Document segment:
On the morning of 06 October 2008, astronomer R. Kowalsky of Mount Lemmon Survey detected a small object (absolute magnitude H=30.4) now designated 2008 TC3.
According to NeoDys and Jpl Neo experts, the impact with the Earth atmosfere is almost certain and it should be at 0246 UTC of 07 October 2008. Fortunately this object is only a small chunk of rock few meters in size and should not survive passage through the atmosphere. In case some fragments should reach the ground, the impact zone has been located in the northern Sudan.
No damage is expected.
The entry in the atmosphere should be visible over northern Africa and possibly even over southern Europe.
Almost certainly 2008 TC3 will be the first impacting object discovered before entry into the Earth's atmosphere.
Here you can see our follow-up images of 2008 TC3 taken few hours before its entry in Earth's atmosphere (click on the image for a bigger version):
The discovery mpec:http://www.cfa.harvard.edu/mpec/K08/K08T50.html
By G. Sostero, E. Guido and P. Camilleri
2 comments:
Could the TC3 have been viewed in Colorado, USA? There was a very bright fireball (?) with long tail (significantly brighter than the moon) which passed over the Colorado evening sky in October. I'm not even an amateur astronomer, so I have no clue; however, would love to know what we saw.

Information supplied:

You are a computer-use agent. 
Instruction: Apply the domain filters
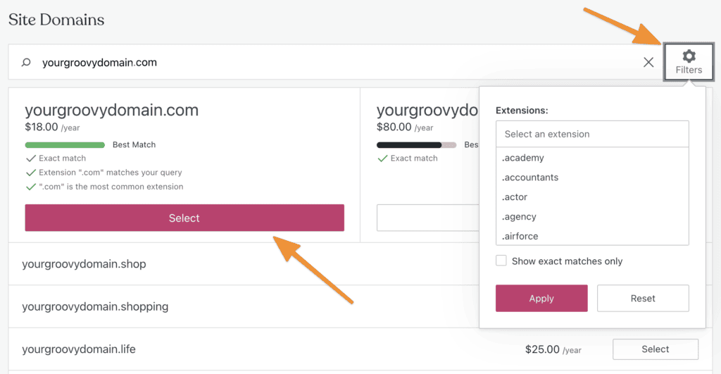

---

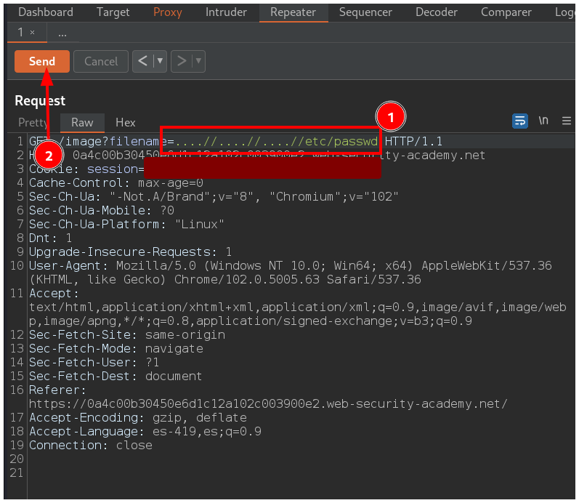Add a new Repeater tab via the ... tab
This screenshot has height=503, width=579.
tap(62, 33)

Written instruction: Please give back the entire asteroid 2008 TC3 post word for word. The items come from a separate source.

Output of the task:
On the morning of 06 October 2008, astronomer R. Kowalsky of Mount Lemmon Survey detected a small object (absolute magnitude H=30.4) now designated 2008 TC3.
According to NeoDys and Jpl Neo experts, the impact with the Earth atmosfere is almost certain and it should be at 0246 UTC of 07 October 2008. Fortunately this object is only a small chunk of rock few meters in size and should not survive passage through the atmosphere. In case some fragments should reach the ground, the impact zone has been located in the northern Sudan.
No damage is expected.
The entry in the atmosphere should be visible over northern Africa and possibly even over southern Europe.
Almost certainly 2008 TC3 will be the first impacting object discovered before entry into the Earth's atmosphere.
Here you can see our follow-up images of 2008 TC3 taken few hours before its entry in Earth's atmosphere (click on the image for a bigger version):
The discovery mpec:http://www.cfa.harvard.edu/mpec/K08/K08T50.html
By G. Sostero, E. Guido and P. Camilleri
2 comments:
Could the TC3 have been viewed in Colorado, USA? There was a very bright fireball (?) with long tail (significantly brighter than the moon) which passed over the Colorado evening sky in October. I'm not even an amateur astronomer, so I have no clue; however, would love to know what we saw.